Study Suggests Jockeys Have Bone Problems
Updated: Wednesday, June 8, 2005 5:36 PM
Posted: Wednesday, June 8, 2005 11:23 AM
Preliminary results of an ongoing body-weight study of jockeys in Ireland indicate more than half of the riders studied had osteopenia--the presence of less than normal amount of bone--which if not treated may result in osteoporosis.
Denis Egan, chief executive of the Irish Turf Club, presented the results during the Asian Racing Conference in Seoul, Korea, May 21-27.
"The preliminary results are nothing short of horrific and are indicative of a major problem with jockeys which we must address before it is too late," Egan said.
According to the study conducted with the National Coaching and Training Centre at Limerick University, seven of 13 flat riders (54%) between ages 20 and 39 were osteopenic at the spine, seven of 13 were osteopenic at the hip, and nine were osteopenic at the spine or hip or both.
"Bearing in mind that falls are a regular part of a jockey's life, the presence of osteopenia in so many riders is frightening," Egan said.
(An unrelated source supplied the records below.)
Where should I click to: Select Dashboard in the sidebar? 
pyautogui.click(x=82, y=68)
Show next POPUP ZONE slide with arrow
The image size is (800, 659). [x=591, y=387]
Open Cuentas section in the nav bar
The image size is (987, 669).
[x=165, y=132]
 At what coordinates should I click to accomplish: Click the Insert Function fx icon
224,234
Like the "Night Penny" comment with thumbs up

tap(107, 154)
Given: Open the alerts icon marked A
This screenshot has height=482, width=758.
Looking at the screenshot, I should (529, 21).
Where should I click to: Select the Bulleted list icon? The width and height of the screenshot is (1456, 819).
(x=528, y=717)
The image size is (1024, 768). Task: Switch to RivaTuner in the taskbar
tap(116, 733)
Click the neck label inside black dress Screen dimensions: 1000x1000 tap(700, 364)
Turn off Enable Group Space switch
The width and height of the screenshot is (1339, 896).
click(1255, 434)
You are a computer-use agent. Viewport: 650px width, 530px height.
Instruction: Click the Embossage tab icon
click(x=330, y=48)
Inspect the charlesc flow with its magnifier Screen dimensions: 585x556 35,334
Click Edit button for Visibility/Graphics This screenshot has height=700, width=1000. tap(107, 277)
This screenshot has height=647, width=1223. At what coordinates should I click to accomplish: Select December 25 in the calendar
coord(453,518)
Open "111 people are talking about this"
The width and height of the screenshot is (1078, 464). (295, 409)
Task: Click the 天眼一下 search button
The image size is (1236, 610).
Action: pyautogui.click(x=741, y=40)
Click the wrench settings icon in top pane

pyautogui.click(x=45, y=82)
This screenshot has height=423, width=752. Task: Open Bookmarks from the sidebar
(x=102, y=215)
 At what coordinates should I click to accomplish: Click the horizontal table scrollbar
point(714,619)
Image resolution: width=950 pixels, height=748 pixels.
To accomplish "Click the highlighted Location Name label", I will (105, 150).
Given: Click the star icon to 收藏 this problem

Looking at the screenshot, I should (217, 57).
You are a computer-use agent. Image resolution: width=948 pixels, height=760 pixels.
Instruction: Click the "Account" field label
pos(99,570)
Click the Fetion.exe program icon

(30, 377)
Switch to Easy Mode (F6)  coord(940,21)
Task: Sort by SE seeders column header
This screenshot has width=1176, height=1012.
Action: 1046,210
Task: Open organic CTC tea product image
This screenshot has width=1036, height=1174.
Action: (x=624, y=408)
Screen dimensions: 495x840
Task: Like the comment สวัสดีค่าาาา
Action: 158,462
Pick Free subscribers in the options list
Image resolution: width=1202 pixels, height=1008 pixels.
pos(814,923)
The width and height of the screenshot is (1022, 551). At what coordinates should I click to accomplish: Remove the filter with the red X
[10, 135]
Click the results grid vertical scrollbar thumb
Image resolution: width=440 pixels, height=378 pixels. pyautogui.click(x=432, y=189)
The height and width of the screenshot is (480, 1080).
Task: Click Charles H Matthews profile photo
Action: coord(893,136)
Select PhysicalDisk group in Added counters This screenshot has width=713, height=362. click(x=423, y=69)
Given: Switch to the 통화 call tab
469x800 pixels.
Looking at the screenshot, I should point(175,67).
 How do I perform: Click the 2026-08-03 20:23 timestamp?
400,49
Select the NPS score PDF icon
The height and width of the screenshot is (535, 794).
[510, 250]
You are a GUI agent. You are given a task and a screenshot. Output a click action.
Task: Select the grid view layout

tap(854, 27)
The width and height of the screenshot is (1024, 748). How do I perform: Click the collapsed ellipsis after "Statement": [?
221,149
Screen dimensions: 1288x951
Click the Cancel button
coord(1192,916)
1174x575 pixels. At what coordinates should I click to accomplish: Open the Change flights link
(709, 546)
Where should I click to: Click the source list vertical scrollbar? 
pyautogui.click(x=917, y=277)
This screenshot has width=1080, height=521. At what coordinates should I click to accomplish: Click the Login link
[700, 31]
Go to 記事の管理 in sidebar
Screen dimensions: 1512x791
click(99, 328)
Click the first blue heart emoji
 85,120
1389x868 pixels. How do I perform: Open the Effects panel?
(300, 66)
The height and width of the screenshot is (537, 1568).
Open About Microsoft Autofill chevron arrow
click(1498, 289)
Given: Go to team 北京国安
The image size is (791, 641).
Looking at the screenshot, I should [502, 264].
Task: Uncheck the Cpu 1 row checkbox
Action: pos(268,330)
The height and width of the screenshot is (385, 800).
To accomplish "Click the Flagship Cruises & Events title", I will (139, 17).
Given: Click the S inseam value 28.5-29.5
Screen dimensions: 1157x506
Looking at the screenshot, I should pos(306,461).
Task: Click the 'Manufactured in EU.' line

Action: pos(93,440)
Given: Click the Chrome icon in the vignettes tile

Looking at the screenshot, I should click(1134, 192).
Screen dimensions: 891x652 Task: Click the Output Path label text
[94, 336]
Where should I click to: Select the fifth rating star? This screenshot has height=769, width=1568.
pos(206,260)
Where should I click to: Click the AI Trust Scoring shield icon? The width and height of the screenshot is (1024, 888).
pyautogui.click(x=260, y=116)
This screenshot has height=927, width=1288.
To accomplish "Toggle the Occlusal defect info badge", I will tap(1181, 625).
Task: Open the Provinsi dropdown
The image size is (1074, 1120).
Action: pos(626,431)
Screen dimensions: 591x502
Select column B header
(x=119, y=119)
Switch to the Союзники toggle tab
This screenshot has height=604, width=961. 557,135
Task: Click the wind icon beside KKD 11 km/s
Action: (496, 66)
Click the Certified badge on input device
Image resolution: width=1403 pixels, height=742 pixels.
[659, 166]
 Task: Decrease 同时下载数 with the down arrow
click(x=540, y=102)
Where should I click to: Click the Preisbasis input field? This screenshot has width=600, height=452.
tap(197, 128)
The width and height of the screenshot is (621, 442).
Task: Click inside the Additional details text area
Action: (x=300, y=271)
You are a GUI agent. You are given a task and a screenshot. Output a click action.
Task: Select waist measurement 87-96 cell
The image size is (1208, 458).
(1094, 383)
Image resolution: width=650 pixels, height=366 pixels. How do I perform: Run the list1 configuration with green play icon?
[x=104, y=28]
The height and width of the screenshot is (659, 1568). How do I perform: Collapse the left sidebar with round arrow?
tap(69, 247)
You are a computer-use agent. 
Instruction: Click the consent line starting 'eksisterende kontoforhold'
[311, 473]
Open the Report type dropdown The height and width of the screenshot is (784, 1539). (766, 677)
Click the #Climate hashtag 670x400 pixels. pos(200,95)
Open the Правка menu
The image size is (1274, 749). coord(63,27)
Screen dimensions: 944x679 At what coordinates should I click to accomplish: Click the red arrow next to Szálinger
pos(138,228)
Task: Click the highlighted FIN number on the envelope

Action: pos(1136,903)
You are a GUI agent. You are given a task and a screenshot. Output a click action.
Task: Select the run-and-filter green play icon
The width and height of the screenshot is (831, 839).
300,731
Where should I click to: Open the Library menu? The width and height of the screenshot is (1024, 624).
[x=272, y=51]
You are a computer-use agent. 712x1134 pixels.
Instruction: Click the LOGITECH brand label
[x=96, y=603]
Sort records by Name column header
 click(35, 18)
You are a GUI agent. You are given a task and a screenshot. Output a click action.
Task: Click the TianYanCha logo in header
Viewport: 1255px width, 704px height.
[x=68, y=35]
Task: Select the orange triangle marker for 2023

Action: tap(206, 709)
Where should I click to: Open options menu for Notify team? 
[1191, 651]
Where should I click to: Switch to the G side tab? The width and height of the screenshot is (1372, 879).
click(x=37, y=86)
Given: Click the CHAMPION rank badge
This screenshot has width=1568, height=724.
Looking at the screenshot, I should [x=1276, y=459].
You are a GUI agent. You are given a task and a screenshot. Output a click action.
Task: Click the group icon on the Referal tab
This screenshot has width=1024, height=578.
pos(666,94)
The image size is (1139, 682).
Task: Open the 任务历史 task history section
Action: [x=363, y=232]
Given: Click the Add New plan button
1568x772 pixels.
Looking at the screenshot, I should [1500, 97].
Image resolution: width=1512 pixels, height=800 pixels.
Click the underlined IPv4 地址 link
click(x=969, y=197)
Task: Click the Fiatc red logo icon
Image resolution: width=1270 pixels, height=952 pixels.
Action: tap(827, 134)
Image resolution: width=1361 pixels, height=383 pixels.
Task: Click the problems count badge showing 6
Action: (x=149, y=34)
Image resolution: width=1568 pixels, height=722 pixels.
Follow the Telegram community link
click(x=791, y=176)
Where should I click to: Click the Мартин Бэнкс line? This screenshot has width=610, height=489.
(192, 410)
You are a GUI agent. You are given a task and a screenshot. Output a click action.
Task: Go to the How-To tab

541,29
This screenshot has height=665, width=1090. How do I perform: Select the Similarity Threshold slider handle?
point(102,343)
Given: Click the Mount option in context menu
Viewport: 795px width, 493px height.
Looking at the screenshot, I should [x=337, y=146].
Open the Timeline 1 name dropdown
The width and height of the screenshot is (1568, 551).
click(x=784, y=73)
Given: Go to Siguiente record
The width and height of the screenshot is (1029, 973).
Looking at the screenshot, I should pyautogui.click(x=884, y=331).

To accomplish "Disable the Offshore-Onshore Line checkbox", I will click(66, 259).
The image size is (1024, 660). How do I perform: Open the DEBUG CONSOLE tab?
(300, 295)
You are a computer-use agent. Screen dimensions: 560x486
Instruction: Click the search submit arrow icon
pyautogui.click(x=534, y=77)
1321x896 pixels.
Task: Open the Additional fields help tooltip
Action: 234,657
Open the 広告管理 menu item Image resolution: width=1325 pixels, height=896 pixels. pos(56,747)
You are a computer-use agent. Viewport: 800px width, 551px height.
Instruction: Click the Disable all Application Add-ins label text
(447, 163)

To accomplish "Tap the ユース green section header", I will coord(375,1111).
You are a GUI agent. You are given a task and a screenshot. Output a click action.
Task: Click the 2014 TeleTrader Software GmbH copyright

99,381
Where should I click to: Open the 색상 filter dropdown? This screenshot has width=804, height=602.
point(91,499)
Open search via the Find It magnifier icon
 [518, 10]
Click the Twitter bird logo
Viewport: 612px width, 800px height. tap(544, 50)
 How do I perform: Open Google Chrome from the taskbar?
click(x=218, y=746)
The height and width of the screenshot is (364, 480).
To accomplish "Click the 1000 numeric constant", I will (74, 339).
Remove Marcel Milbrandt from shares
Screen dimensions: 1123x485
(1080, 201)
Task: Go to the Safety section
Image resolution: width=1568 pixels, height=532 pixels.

The study also assessed jockeys in body fat composition and hydration. The ideal human body-fat composition is 10%. The study showed 11 of 17 jockeys had a body fat composition of 10% or less, and of the 11 riders, four had a composition of 6% or less.
"Athletes who strive to maintain body weight or body fat levels that are inappropriate, or have body fat percentages below minimal, may be at risk for an eating disorder such as anorexia nervosa or bulimia nervosa, or other health problems related to poor energy or nutrient intake," Egan said.
Twelve of 17 jockeys studied were found to have below-normal hydration levels.
"What is most worrying is that the testing took place on a non racing day," Egan said. "Therefore, jockeys were not required to make weight yet were dehydrated. Some jockeys showed alarmingly high levels of dehydration."
In an associated study by the Irish Turf Club in 2003, seven of 11 jockeys studied were found to be acutely dehydrated. According to a report on the findings, "excessive sweating and/or diuretic usage worsens the severity of traumatic brain injury in jockeys after a fall, which is analogous to not wearing a safety helmet."
Egan concluded it's the duty of racing administrators to educate jockeys on the harm that wasting and dehydration causes, encourage riders to eat healthily, and raise minimum weights.
Currently the weight ranges in Ireland for flat races go from 51 kilograms (112.2 pounds) to 64 kilograms (140.8 pounds).
"It is not beyond the bound of possibility that the minimum weight in the next 10 years will go to 57 kilograms (125.4 pounds)," Egan said.